== Work required ==
Echo the stretch of the records from the line containing "Viewport: 706px width, 1568px height." through the end of the records, keeping both ends, and leave the pictures out of your answer.

──────

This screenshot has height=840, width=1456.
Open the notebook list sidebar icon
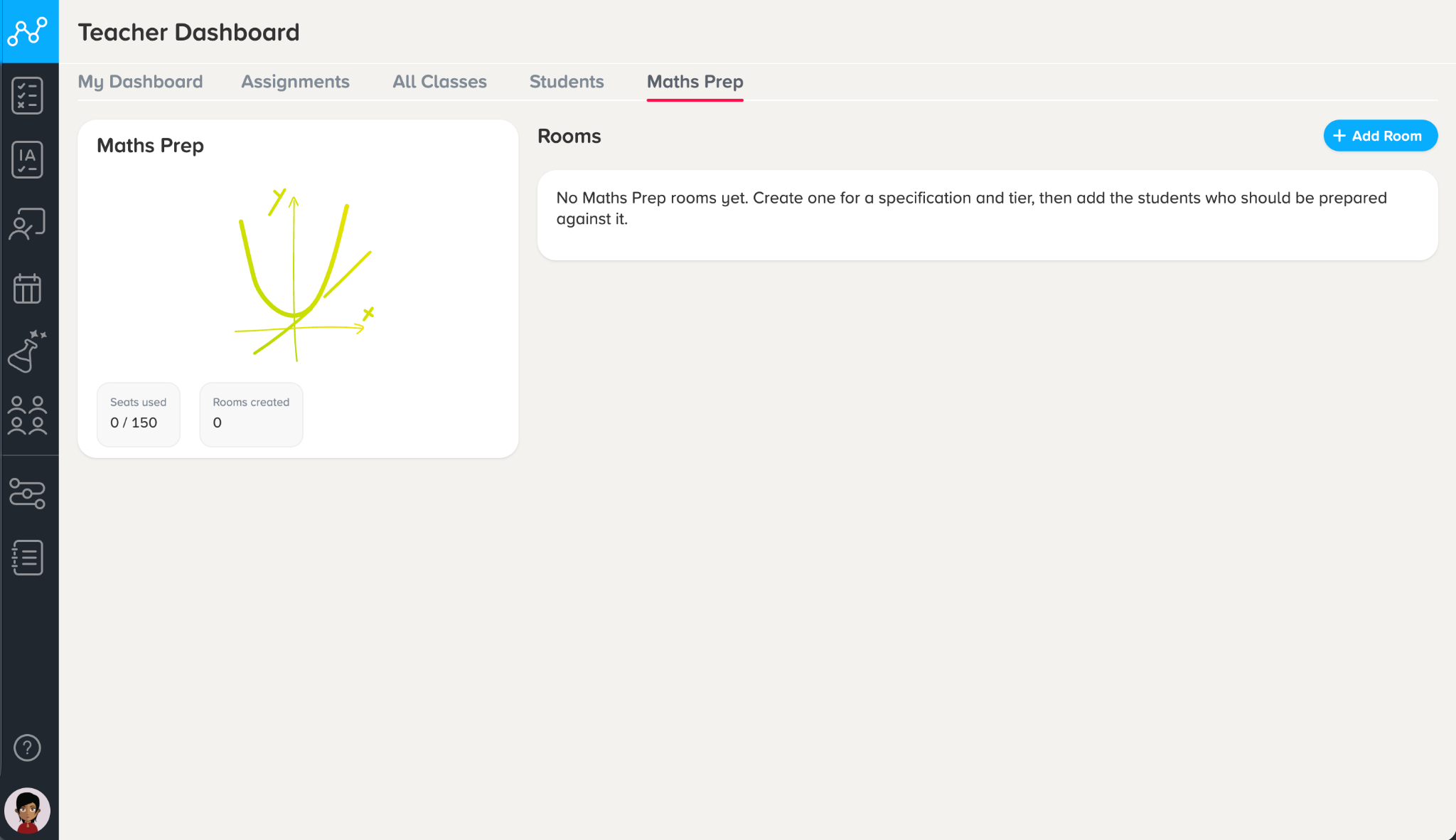[x=28, y=558]

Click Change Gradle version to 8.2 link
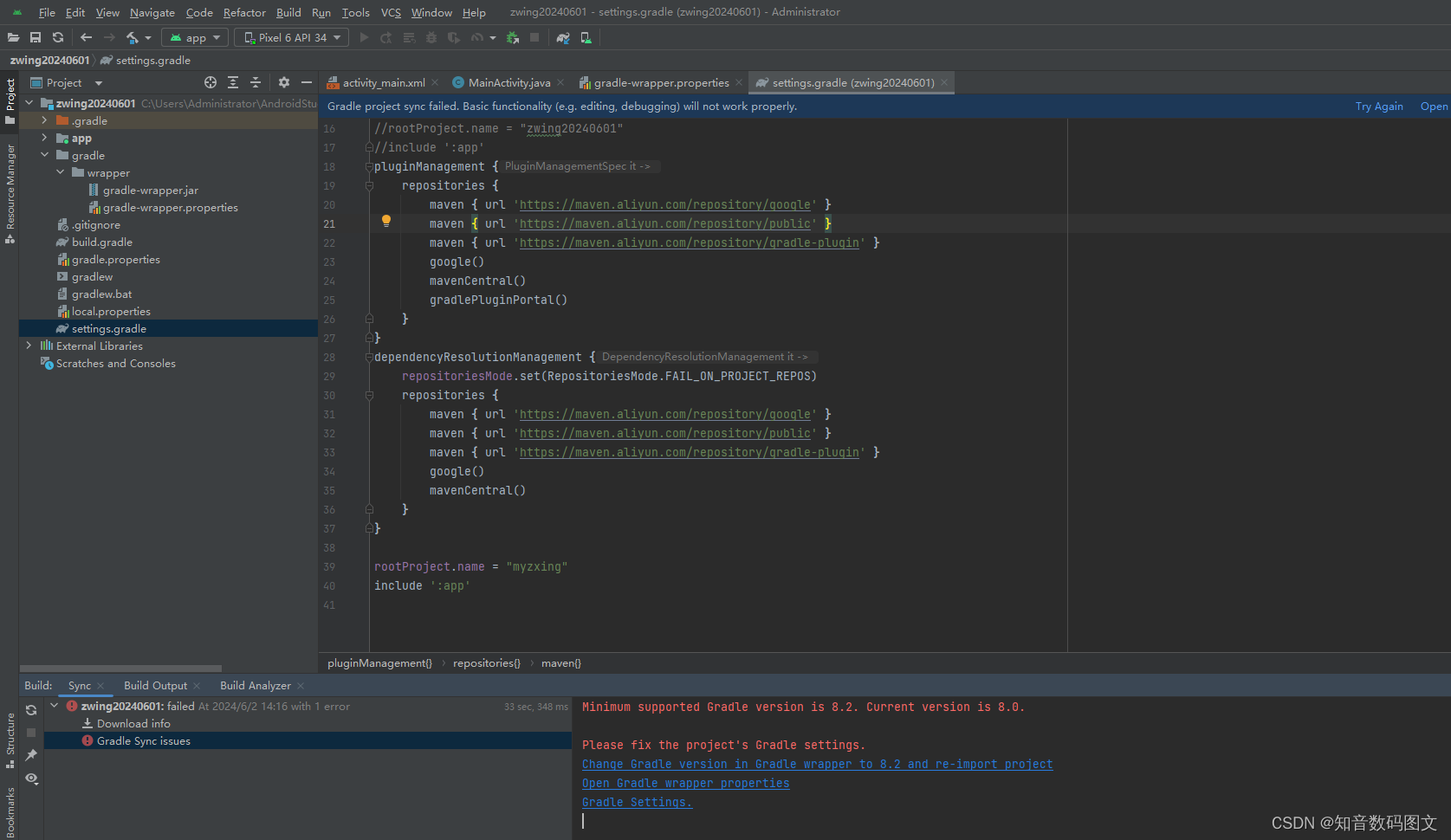(817, 764)
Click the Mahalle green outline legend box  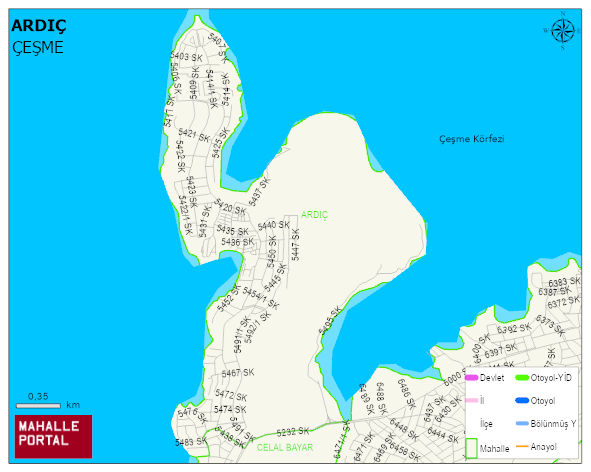pos(472,448)
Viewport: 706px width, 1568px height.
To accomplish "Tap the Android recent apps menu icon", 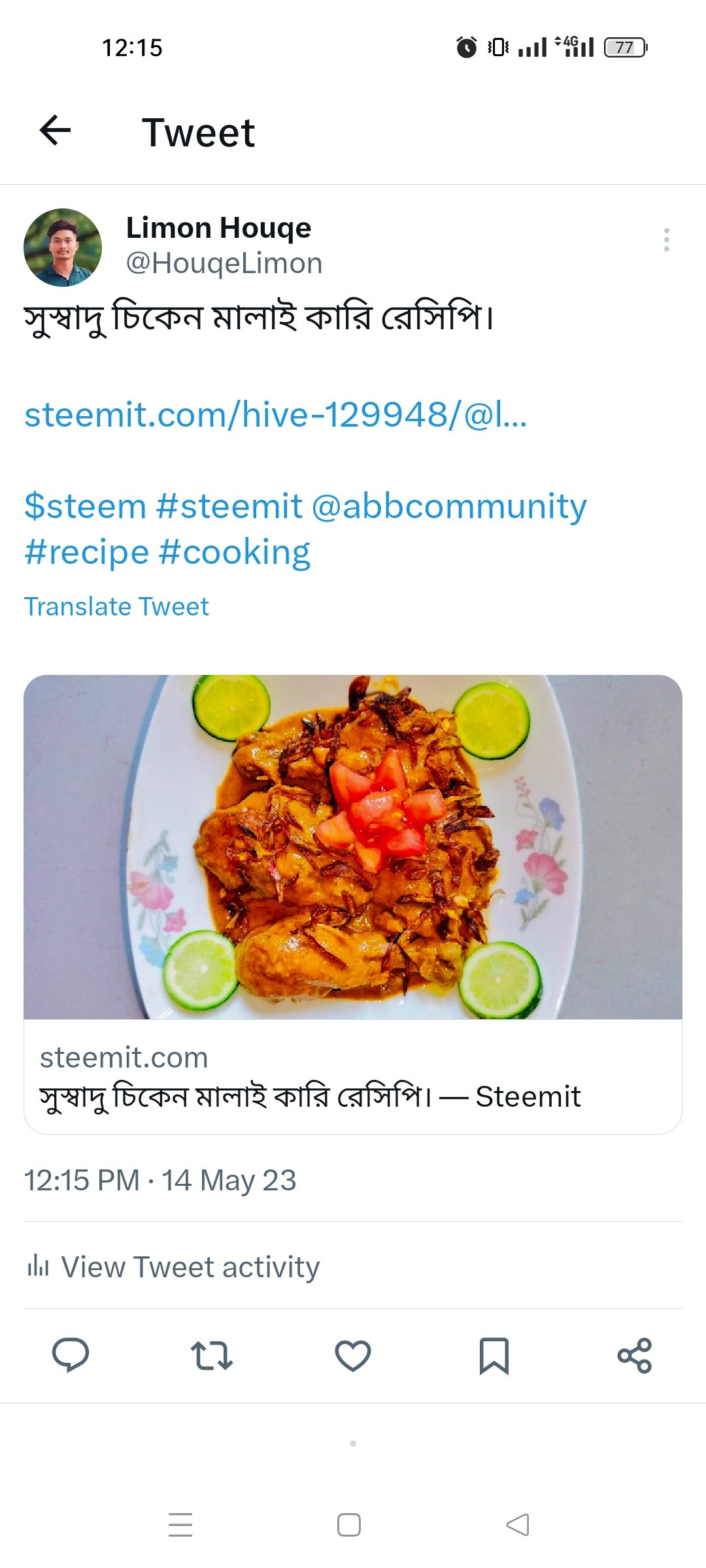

──────

== Written response ==
Viewport: 706px width, 1568px height.
To accomplish "Tap the Android recent apps menu icon", 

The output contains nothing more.